NEW DELHI: The sudden “reversal” in infrastructure projects, including cancellation of the construction of the Metro rail car shed in Aarey Colony and a review order on Prime Minister Narendra Modi’s ambitious Ahmedabad-Mumbai bullet train project following the regime change in Maharashtra, has come as a shock for investors involved in these two projects and has also created panic in the infrastructure sector.
Infrastructure consultants say calling off ongoing infrastructure projects following regime change creates fear among investors and developers. Such action shows the “lack of seriousness” in the ruling class for building urban infrastructure.
Sources said that the decision of the Shiv Sena-Congress-Nationalist Congress Party Maharashtra government of Uddhav Thackeray to halt the car shed project in Aarey Colony will not be the only one; there are many more projects that will face the brunt of broken ties between the Bharatiya Janata Party and Shiv Sena in the state.
The Maharashtra government has already signaled constituting an audit programme which will review the tendering process of many infrastructure projects floated by the previous BJP-led Maharashtra government. The projects that the newly formed Maharashtra government wants to review include the Mumbai-Nagpur Samruddhi Corridor; the Mumbai-Ahmedabad bullet train and a refinery and petrochemicals complex in Raigad, besides other projects. All these projects are very ambitious and huge costs are involved.
The Shiv Sena was part of the previous government, but now, the party has broken its long association with the BJP and formed a government with the NCP and Congress; this change in Maharashtra politics is proving to be a nightmare for infrastructure investors.

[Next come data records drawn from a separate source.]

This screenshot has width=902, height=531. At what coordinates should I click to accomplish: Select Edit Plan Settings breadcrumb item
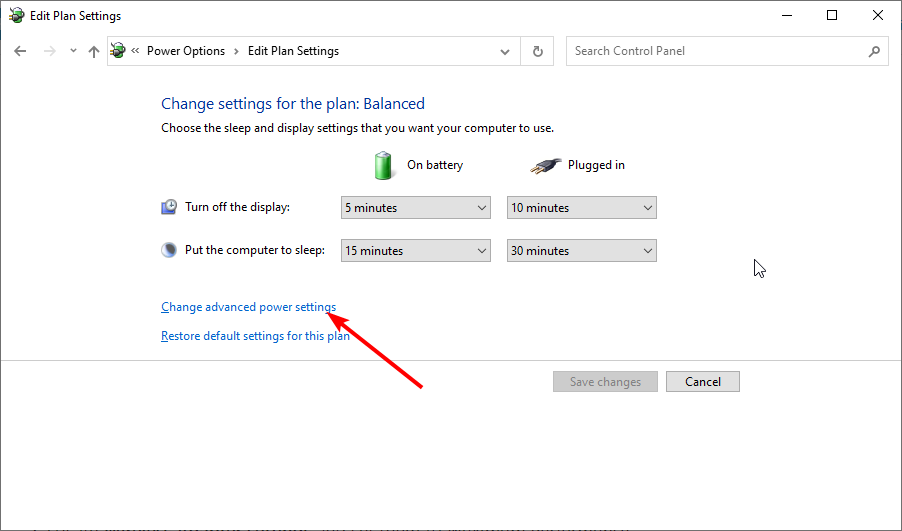click(293, 51)
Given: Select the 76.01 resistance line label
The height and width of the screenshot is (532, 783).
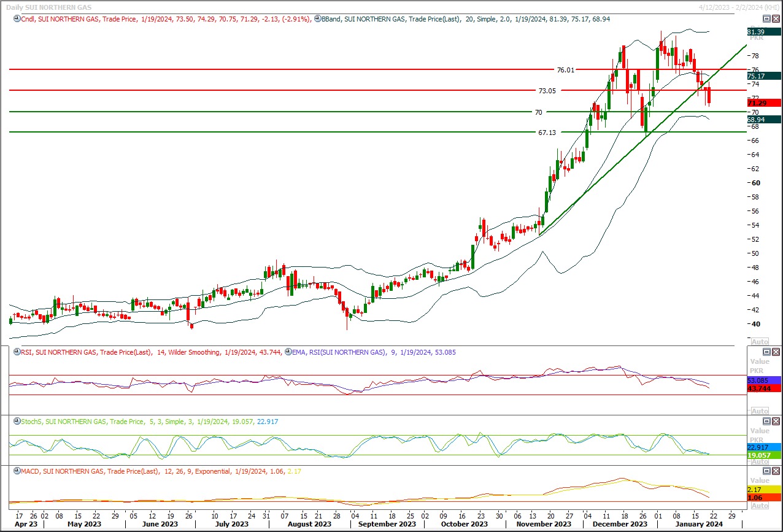Looking at the screenshot, I should click(565, 70).
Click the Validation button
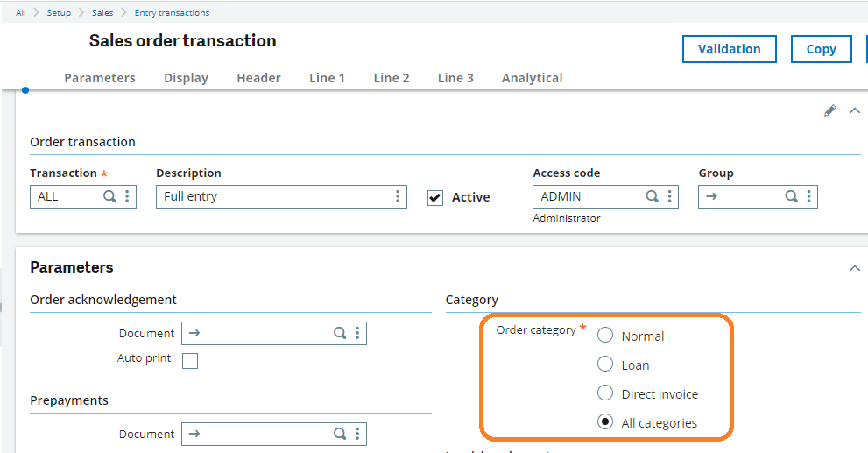 (x=729, y=49)
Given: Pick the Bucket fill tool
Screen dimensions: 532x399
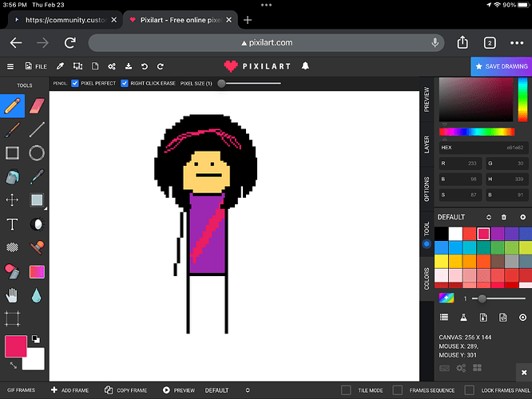Looking at the screenshot, I should (12, 176).
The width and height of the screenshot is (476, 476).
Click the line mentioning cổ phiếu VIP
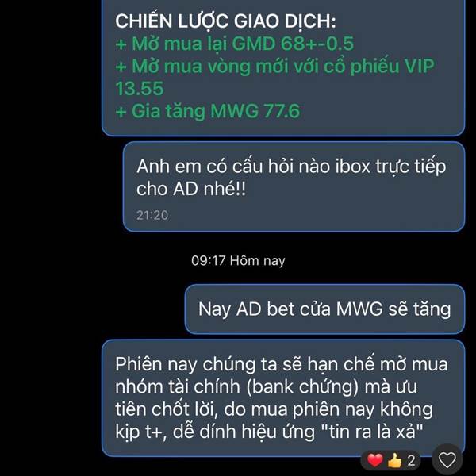coord(274,66)
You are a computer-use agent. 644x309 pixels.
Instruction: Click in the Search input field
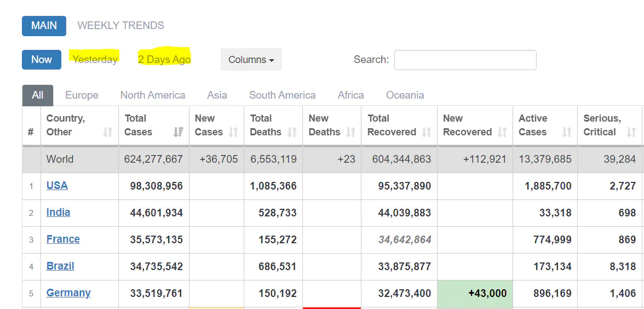pos(465,60)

Infrastructure consultants and experts said that halting ongoing development projects initiated by previous governments by new governments to please their core constituencies, has been a usual exercise in the country for more than five decades. However, unlike in the past when private sector involvement was less, the present scenario in which investors and developers are mostly private entities, means that going back on ongoing projects will prove fatal for the infrastructure sector.
Abhijeet Wadkkar, a senior engineer who previously worked for the Indian Railways as a consultant, told The Sunday Guardian: “Contract cancellation or asking for reviews of big projects following regime change can create fear in the infrastructure sector. Investors would fear putting in money and the situation will put pressure on the already poorly managed infrastructure sector of the country.”
“The contracts signed by the government should be treated as sacrosanct; if not, then trust deficit will emerge. No private entity would like to place trust in any contract and you can imagine the scenario if this kind of situation occurs. Today, in implementation of one project, you may see that one company is in charge of the project, but in reality, there are 10 foreign and indigenous companies working together to complete the same project; so a sudden decision like that taken by the Maharashtra government drives fear among all developers and investors involved in the project,” Wadkkar added.
Maharashtra is, however, not alone in going back on ongoing projects. Recently, a similar decision of calling off some infrastructure projects was taken by the Y.S. Jagan Mohan Reddy-led Andhra Pradesh government. Reddy’s decision stalled almost all wind and solar power purchase agreements which were earlier made by the Chandrababu Naidu-led government. The projects which faced cancellation of purchase agreements in Andhra include 21 wind contracts, the Siemens Gamesa 600 MW hybrid project, the Axis Energy hybrid project, energy storage projects and 600 MW of scheduled power projects.
Vijay Ravikanth, an Andhra-based consultant who has worked for many private companies, told The Sunday Guardian: “Green energy is the future of the country and Y.S. Jagan Mohan Reddy’s decision is not only damaging the current energy sector of the state and country, it has also damaged the future prospects of this sector in the country.”
“Huge cost is involved in pre-construction activity and cancellation of contracts means a loss for companies working on the projects. Apart from this, the sudden cancellation of a contract or a review notice creates uncertainty and dilemma for the contractors. In my view, the government should think rationally and unless there is any discrepancy, the government should avoid taking up such decisions,” Ravikanth said.
“The country is already struggling with poor infrastructure and such a decision will cause great stress for the sector. Decisions like the one taken by the Andhra government show a lack of seriousness of the ruling class in providing urban infrastructure,” Ravikanth added.
In a similar manner, several infrastructure projects were stopped by the Telangana government and in Delhi too, the Phase-4 Metro project has been delayed due to the slugfest between the BJP-led Central government and the AAP-led government in Delhi.